### SEITE
----------

Wenn wir uns im Westerwald umsehen, was ist eigentlich charakteristisch für unsere Landschaft? Klar werden Sie jetzt sagen, die Wälder. Heißt ja auch WesterWald. Aber schauen wir einmal weiter. Unsere Landschaft ist geprägt von Wiesen, Weiden, Äckern, Bächen und Gewässern sowie Streuobstwiesen, Gehölzen und Hecken. Und dazwischen? Zäune! Nicht nur im Dorfgebiet sind Zäune allgegenwärtig, auch im Außenbereich prägen sie unser Landschaftsbild. Engmaschige Knotengitterzäune oder Maschendrahtzäune können negative Einflüsse haben. Durch solche Zäune reduzieren wir unseren tierischen Mitbewohnern Stück für Stück ihren Lebensraum oder schneiden ihnen wichtige Wanderrouten von einem in den anderen Lebensraum ab. Tatsächlich ist eine solche Umzäunung im Außenbereich sogar verboten. Dabei sollen Zäune hier auf keinen Fall generell verteufelt werden. Erfüllen Sie bestimmte Kriterien, sind Sie sogar unglaublich hilfreich.

Zum Beispiel als Verbissschutz um schützenswerte Streuobstwiesen. Was genau das ist? Eine Streuobstwiese ist eine Ansammlung von Obstbäumen unterschiedlichen Alters und Sorten. Die Bäume stehen hier so weit auseinander, dass jeder Baum genug Platz und Licht zum Wachsen hat. Streuobstwiesen sind wertvoller Bestandteil einer artenreichen Kulturlandschaft. Schätzungen zufolge leben und wachsen zwischen 3.000 und 5.000 verschiedene Tiere und Pflanzen auf diesen. Außerdem werden Bäume nicht umsonst als die Lunge der Natur bezeichnet. Bei der Photosynthese filtern sie klimaschädliches Kohlenstoffdioxid aus der Luft und zerspalten es u.a. in Sauerstoff. Damit ermöglichen die pflanzlichen Titanen jedem von uns das Leben auf unserem Planeten. Ein Grund mehr ihnen den nötigen Respekt entgegen zu bringen.

Was kann ich tun?

----------

### ZU ERLEDIGEN
1. Prüfe anhand des Textes über Zäune im Westerwald, ob die folgenden Aussagen zutreffen, und belege jede Antwort mit Ja oder Nein sowie den entscheidenden Worten als wörtliches Zitat: (a) Engmaschige Umzäunungen sind im Außenbereich verboten. (b) Schätzungen zufolge leben auf Streuobstwiesen mehr als 10.000 verschiedene Tiere und Pflanzen. (c) Auf einer Streuobstwiese stehen die Bäume dicht beieinander.
2. Gib aus den Datensätzen den Abschnitt, der mit der Zeile beginnt, die „Given: Mute audio track A1“ enthält, und bis zum Ende der Datensätze reicht, beide Enden eingeschlossen, als JSON-Liste von Zeichenketten wieder, eine pro Zeile und ohne Leerzeilen. Lass dabei die Bilder weg.

(Daten zu Klickzielen)
----------

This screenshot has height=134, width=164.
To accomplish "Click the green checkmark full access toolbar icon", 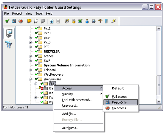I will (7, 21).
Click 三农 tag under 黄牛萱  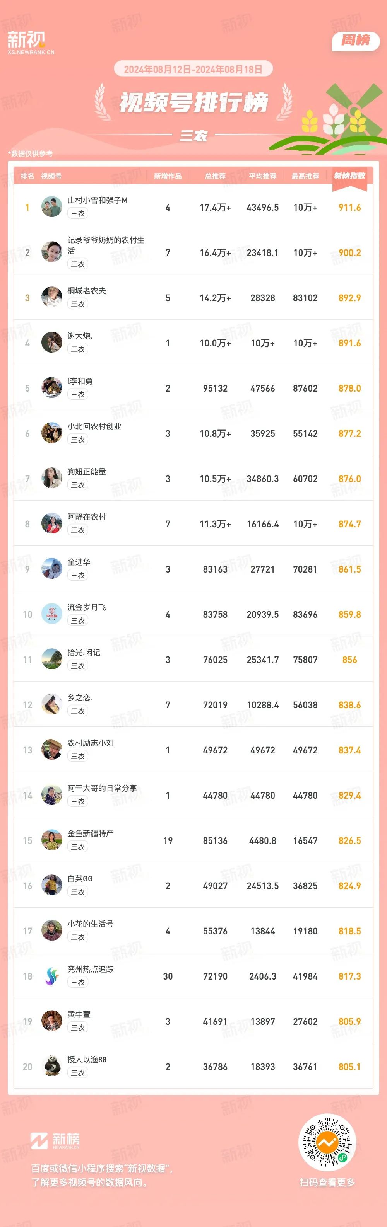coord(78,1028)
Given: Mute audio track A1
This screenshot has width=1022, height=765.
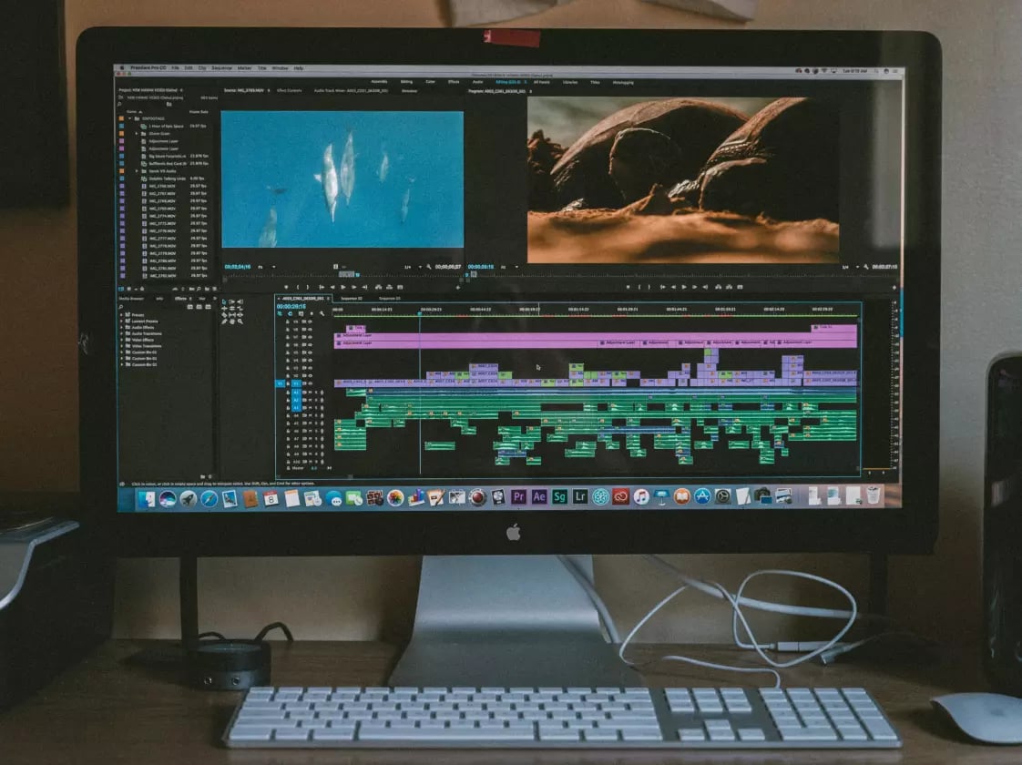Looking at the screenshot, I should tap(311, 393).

----------

### ANTWORTEN JE AUFGABE
1.
(a) Ja: „Tatsächlich ist eine solche Umzäunung im Außenbereich sogar verboten.“
(b) Nein: „Schätzungen zufolge leben und wachsen zwischen 3.000 und 5.000 verschiedene Tiere und Pflanzen auf diesen.“
(c) Nein: „Die Bäume stehen hier so weit auseinander, dass jeder Baum genug Platz und Licht zum Wachsen hat.“

2.
[
  "Given: Mute audio track A1",
  "This screenshot has width=1022, height=765.",
  "Looking at the screenshot, I should tap(311, 393)."
]